I applaud your decision to not simply cheat. I think you would have found it to be a cold and empty way to achieve your fantasy of BBC. By taking this slower approach and including your husband, while maybe not getting everything you want, it will make the fantasies that come to reality much more satisfying.

Thanks so much for your post. I am very happy I didn't cheat...not quite my style I don't think. I realize I probably won't get "everything I want", but if I just get to have sex with a black guy without severely hurting my marriage, that would certainly be enough for me. The rest of my fantasies about this lifestyle would just be icing on the cake, but very probably won't happen.
 
  • #138
Many of you have made mention of the need for communicating, sharing fantasies and talking openly about sex with each other.

One thing I've realized since I started posting here, reading your replies, talking via PM's and reading through other threads, is that my husband and I "REALLY SUCK' at that.

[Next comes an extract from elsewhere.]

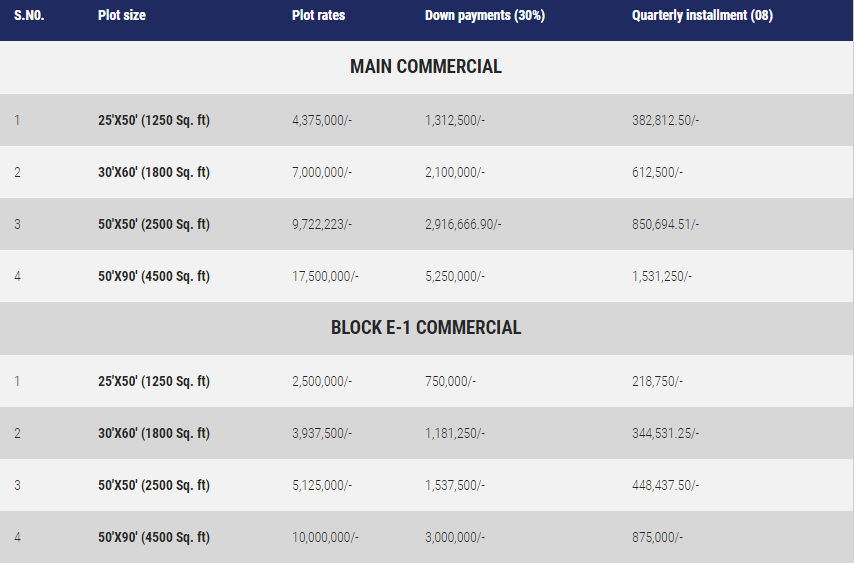The image size is (854, 563).
Task: Click the 1,181,250/- down payment value
Action: pos(455,433)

I cannot recall a time when we really even talked about sex other than when we were first starting out with it. It was just a matter of "no, not like that", or "that's it, just like that". Since we got "familiar" with each other in bed, I really don't think we've brought up sex in conversation at all. We just "have it".

I don't know if it's because we were both inexperienced and therefore maybe "embarrassed" about talking about it, or if it was something else, but this has to change if I'm ever going to succeed in entering this lifestyle.

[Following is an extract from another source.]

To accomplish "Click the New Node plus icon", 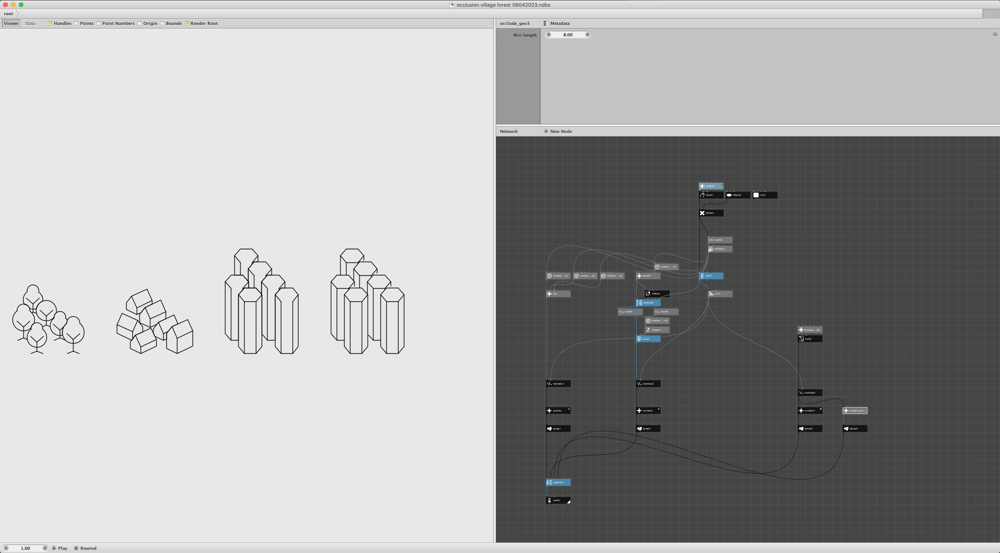I will tap(546, 131).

One of the reasons I have not brought up the "size" thing is. quite frankly, I really don't know how to begin. Talking about sex at all is something we just don't do.

I think the best thing for me, rather than to keep trying to figure out a way to bring up the size thing, is to figure out a way to just bring up the subject of sex and go from there.

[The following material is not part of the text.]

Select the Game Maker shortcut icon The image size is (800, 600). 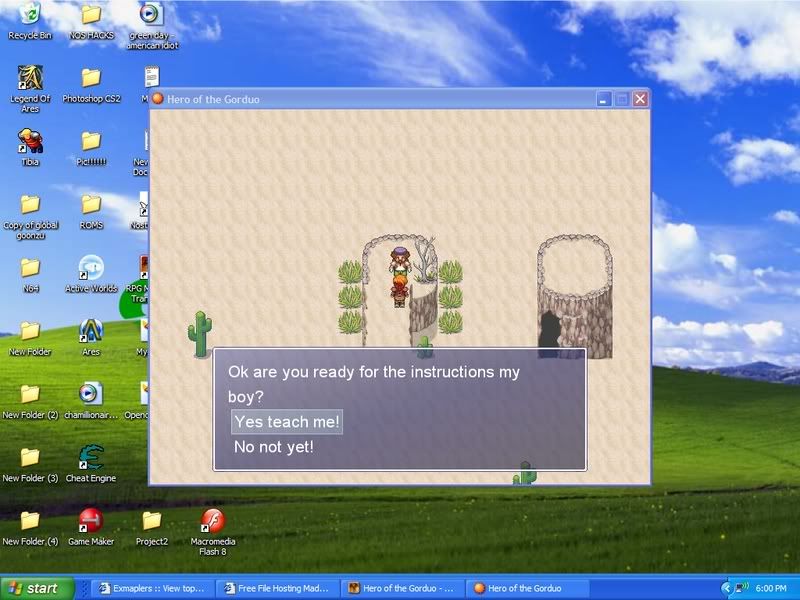tap(91, 521)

Somethimg like..."Honey, we never seem to talk about our sex life. Are you still as satisfied now as you were when we first started making love."?

And then maybe something like..."or are there some things that are growing old or you're getting bored with"?

Also maybe..."is there anything new you have been thinking about"?

I can bring up questions like these very romantically, rather than threateningly, and also, these type of questions, no matter how he answers, also demand a response from him of "what about you"?

Let me know what you think.
 
  • #139
Sit down with your husband. Kiss him. Make out with him. Turn him on. Then whisper in his ear that exchanging sexual fantasies and things you'd both like to do sexually turns you on. You should start and start with something tame (at least tame in comparison to screwing other men) Get him to open up a little and tell you a few things and work your way up. Ask him if he ever thinks about fucking other women...maybe if he has a sexual crush on Meagan Fox? If you can get him to say something like that you can tell him about your thing for Will Smith (or someone) Work your way up to "i've always wanted to fuck a black guy"

Dunno about your husband but my wife could get me to talk about just about anything under those circumstances.
 
  • #140
Lucky guy, your husband that is. How hot to have a wife that loves you but is planning to turn him into a cuck and he hasn't a clue. You will succeed if you do it right and he will enjoy it. My wife has lost her sex drive and it is frustrating for me, I still think she is so hot. Good luck.